_Data_:
%%
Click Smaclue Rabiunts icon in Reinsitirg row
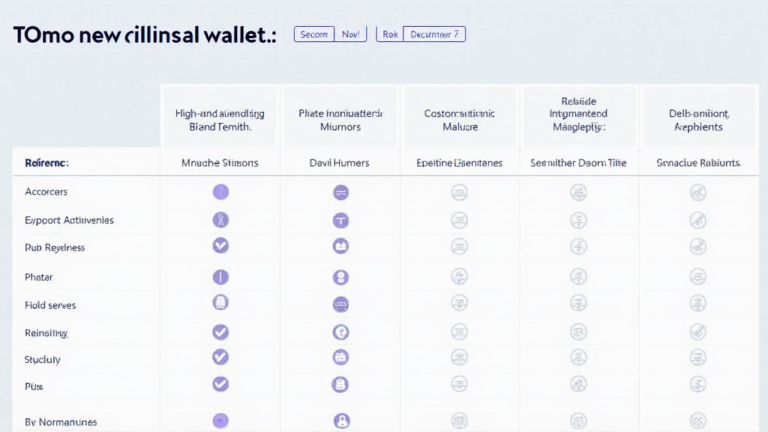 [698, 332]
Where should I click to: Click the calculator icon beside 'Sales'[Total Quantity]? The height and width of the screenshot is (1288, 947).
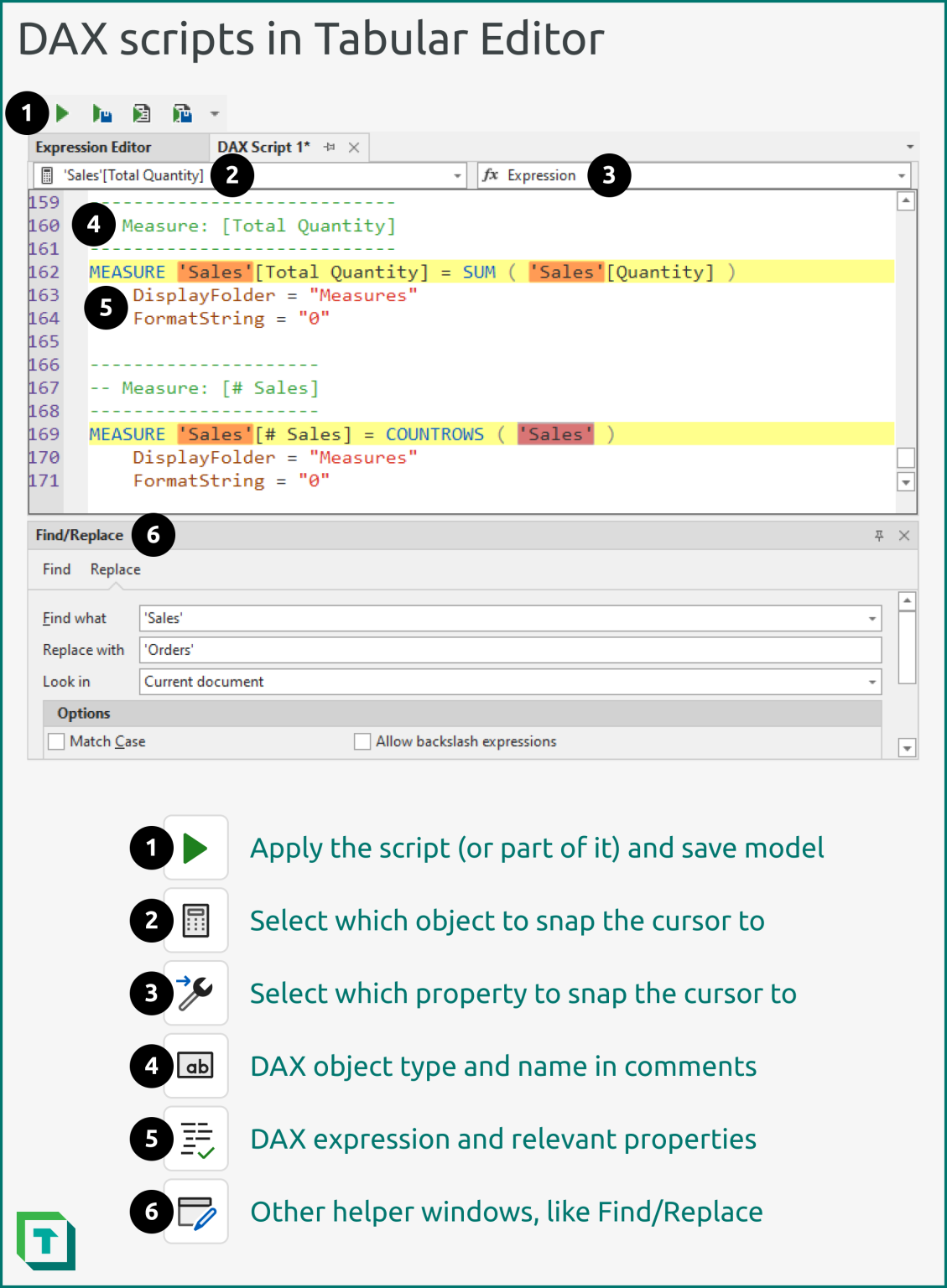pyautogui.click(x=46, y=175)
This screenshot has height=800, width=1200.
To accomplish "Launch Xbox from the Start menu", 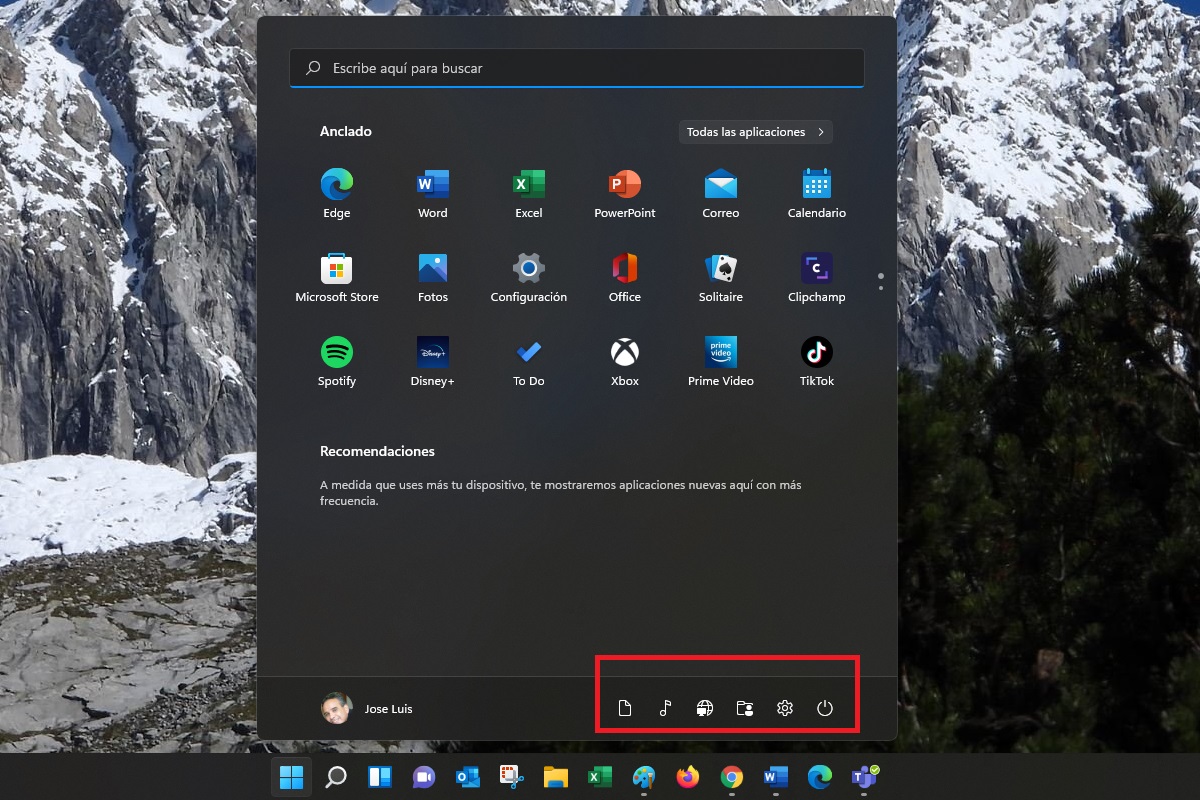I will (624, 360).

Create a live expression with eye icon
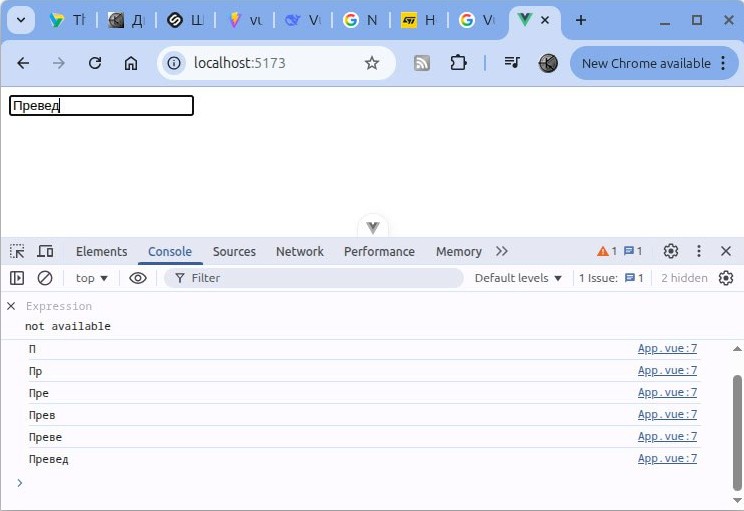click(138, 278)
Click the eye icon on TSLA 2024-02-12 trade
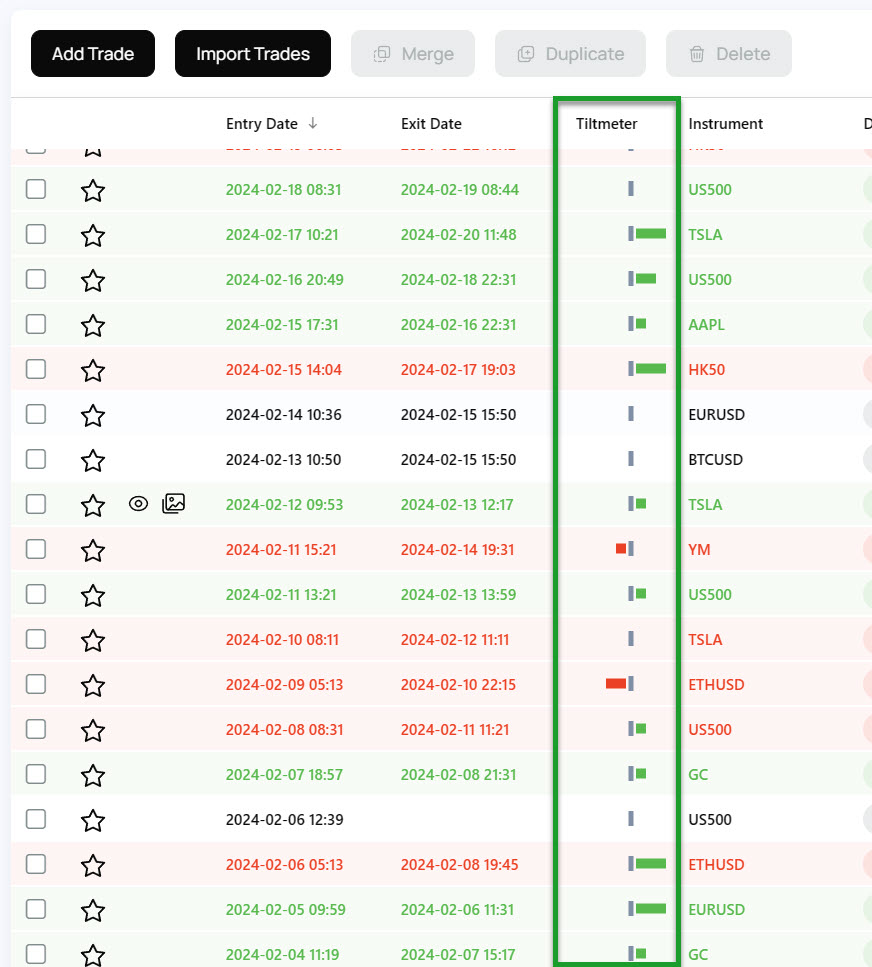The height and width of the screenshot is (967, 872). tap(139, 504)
%%
_Task brief_: Give back exactly the lines from the one containing "Create a live expression with eye icon" through the last line above, both included, and none of the pictures.

_Reply to the exercise_:
Create a live expression with eye icon
click(138, 278)
Click the eye icon on TSLA 2024-02-12 trade
The height and width of the screenshot is (967, 872). tap(139, 504)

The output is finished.